Given task. Write out the stretch of the stored data below from the line containing "You are a computer-use agent. This" through the line containing "(x=387, y=111)", copying each line exactly.

Stored data:
◆ ◆ ◆ ◆

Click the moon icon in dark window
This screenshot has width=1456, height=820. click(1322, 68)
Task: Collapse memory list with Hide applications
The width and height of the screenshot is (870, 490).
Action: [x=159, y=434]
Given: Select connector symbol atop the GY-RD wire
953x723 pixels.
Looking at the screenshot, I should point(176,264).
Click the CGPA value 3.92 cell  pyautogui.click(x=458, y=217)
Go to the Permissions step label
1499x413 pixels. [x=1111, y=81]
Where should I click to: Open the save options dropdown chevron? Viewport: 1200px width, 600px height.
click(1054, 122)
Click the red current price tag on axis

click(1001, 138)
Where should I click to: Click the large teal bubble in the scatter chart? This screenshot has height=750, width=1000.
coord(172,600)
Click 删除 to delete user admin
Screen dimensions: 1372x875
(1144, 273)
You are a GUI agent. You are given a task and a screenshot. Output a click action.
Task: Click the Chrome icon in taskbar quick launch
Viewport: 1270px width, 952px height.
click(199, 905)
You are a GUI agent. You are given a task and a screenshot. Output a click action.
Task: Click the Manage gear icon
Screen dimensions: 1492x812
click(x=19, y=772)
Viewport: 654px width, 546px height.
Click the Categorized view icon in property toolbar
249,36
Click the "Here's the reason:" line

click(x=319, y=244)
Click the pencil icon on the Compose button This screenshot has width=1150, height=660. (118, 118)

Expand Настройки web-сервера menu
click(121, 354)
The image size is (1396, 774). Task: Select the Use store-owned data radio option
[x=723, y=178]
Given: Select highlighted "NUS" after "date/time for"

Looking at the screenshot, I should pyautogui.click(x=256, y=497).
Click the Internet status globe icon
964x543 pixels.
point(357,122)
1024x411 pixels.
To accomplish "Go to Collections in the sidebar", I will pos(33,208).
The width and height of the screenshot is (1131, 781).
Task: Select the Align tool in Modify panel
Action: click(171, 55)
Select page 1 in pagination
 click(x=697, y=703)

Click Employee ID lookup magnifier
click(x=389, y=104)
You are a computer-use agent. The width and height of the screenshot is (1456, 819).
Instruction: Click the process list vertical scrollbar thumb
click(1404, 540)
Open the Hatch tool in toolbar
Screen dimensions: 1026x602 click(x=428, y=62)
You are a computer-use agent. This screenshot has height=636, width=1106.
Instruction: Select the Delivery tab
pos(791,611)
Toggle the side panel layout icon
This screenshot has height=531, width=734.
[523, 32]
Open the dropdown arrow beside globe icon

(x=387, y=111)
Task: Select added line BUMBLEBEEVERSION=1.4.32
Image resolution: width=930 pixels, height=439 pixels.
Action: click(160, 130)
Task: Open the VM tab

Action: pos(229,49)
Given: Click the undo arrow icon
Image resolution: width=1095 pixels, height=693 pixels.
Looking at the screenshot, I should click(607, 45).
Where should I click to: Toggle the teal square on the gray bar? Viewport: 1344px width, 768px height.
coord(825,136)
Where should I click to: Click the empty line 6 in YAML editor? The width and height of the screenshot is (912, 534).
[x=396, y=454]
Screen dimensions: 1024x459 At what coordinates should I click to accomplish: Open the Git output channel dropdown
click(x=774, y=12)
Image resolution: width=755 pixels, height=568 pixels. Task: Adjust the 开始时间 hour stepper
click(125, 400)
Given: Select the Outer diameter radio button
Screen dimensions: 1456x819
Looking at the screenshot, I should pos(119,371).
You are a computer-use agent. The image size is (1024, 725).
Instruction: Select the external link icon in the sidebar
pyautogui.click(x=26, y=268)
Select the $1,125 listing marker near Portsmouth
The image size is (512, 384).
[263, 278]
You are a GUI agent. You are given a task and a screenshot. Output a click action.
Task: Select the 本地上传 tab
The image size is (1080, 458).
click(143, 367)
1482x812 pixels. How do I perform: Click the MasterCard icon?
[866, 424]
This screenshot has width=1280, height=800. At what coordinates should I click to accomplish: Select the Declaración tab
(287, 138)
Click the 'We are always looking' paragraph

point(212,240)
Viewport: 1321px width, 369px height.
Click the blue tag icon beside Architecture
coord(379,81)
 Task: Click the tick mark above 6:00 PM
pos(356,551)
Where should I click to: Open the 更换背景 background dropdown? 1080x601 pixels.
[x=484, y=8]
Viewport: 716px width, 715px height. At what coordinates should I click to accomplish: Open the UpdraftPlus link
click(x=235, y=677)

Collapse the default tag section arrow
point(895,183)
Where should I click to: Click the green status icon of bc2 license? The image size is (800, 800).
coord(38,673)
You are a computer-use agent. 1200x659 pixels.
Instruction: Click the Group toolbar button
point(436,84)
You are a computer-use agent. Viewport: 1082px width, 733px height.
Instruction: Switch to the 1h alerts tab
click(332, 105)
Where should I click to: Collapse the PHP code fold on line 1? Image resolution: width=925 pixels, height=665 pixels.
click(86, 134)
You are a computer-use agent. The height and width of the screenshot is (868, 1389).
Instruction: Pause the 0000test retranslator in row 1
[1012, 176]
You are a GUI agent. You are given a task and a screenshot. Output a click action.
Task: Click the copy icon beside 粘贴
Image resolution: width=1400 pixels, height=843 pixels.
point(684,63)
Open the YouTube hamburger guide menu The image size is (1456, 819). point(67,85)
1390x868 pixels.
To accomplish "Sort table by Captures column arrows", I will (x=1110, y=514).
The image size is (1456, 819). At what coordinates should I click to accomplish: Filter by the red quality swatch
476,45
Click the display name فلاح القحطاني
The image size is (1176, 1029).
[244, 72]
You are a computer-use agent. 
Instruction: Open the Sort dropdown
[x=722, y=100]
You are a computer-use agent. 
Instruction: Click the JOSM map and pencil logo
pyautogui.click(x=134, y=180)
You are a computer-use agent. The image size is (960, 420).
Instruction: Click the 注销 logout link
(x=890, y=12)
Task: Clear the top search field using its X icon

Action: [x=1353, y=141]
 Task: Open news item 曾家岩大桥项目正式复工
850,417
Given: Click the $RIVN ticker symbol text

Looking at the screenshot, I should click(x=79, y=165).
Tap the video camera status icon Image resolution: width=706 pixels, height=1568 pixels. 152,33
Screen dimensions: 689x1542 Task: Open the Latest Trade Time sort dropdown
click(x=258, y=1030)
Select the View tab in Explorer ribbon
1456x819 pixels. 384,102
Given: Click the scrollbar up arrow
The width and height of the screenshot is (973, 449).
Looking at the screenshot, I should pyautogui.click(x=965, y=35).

◆ ◆ ◆ ◆

Solution for this exercise.
You are a computer-use agent. This screenshot has height=636, width=1106.
Instruction: Select the Delivery tab
pos(791,611)
Toggle the side panel layout icon
This screenshot has height=531, width=734.
[523, 32]
Open the dropdown arrow beside globe icon

(x=387, y=111)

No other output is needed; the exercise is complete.